▶ _Goal_
Starting at the line containing "Viewport: 1375px width, 457px height." and continuing to the end of the data, rewrite those lines with "checkbox" changed to "check box" and nothing else altered. Omit the pictures from your answer.

▶ _Data from a pointing dataset_
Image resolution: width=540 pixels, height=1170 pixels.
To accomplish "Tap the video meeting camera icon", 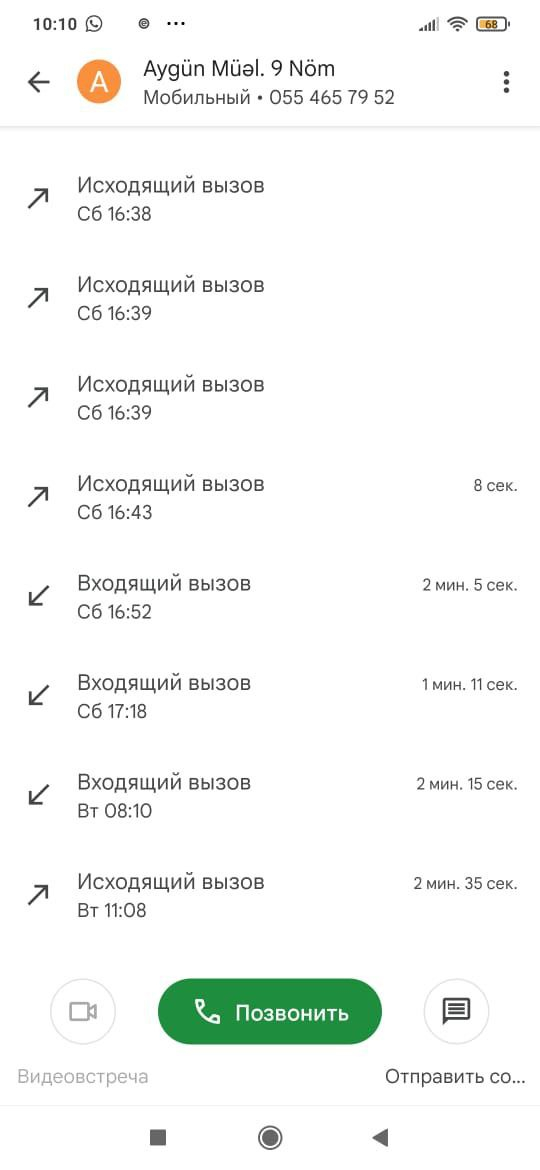I will (83, 1011).
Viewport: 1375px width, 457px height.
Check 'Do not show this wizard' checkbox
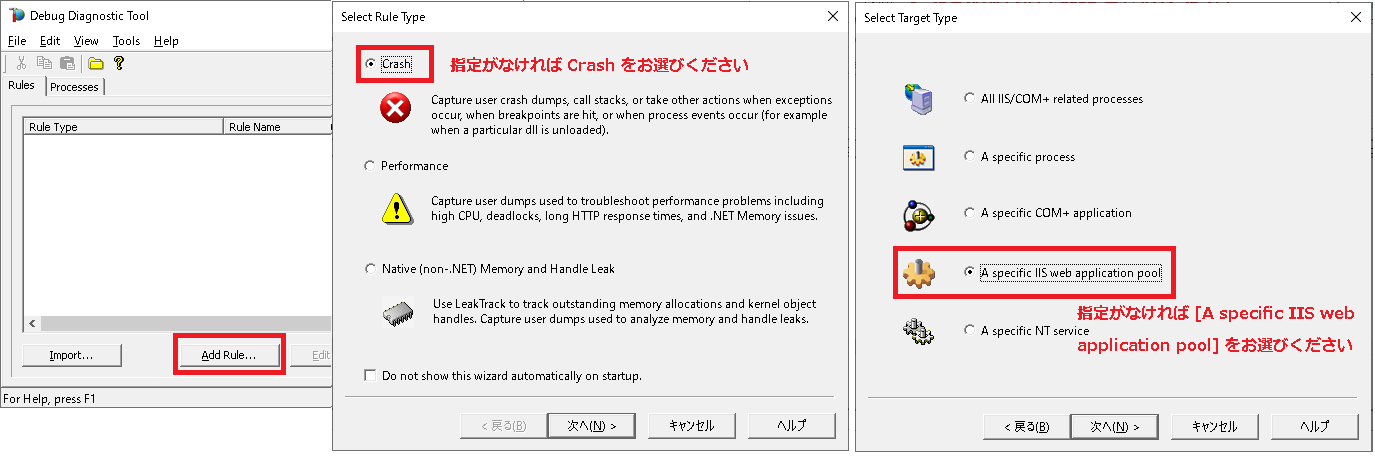(x=371, y=376)
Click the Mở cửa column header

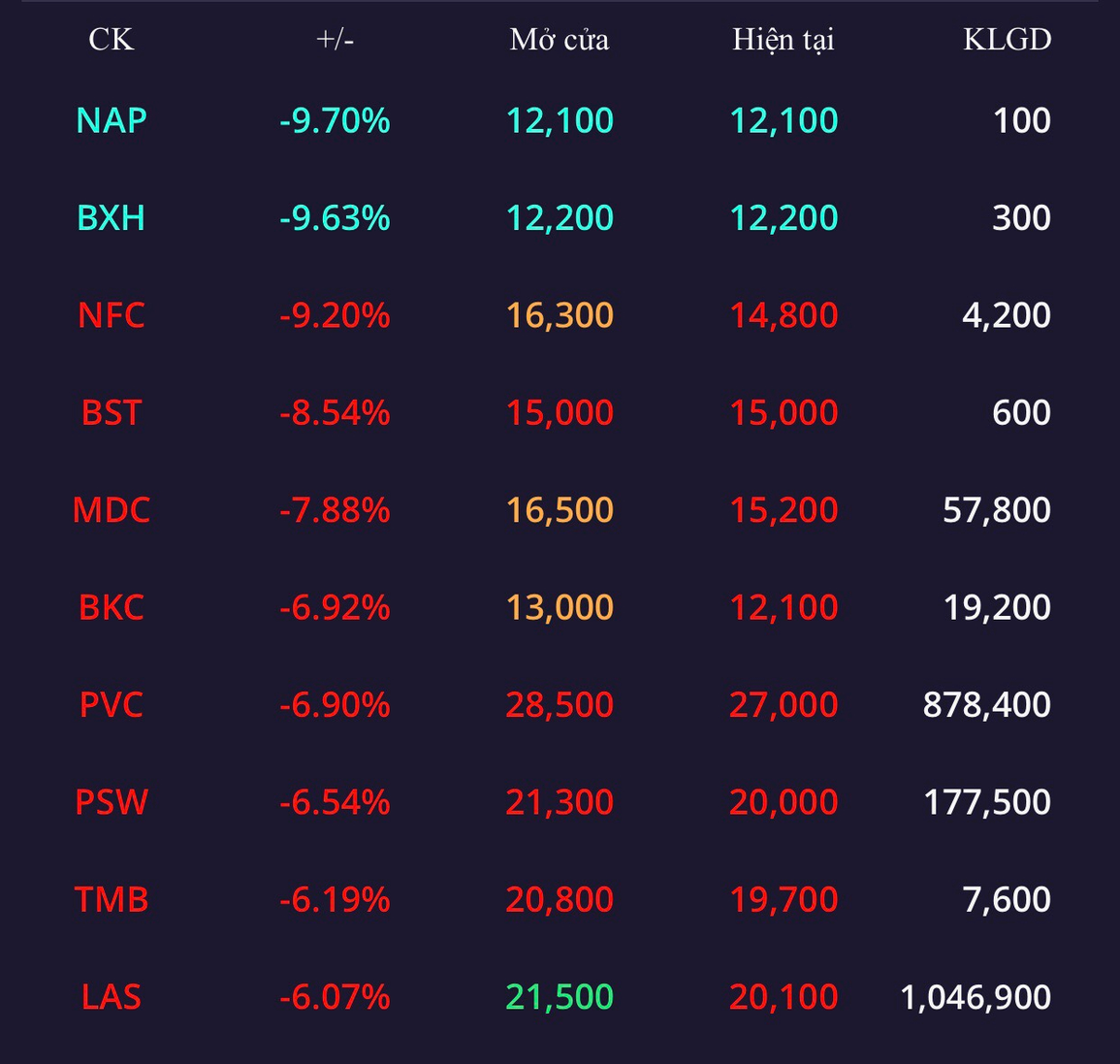click(x=560, y=40)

▶ _Output for this task_
Viewport: 1375px width, 457px height.
Check 'Do not show this wizard' check box
(x=371, y=376)
Click the Mở cửa column header

click(x=560, y=40)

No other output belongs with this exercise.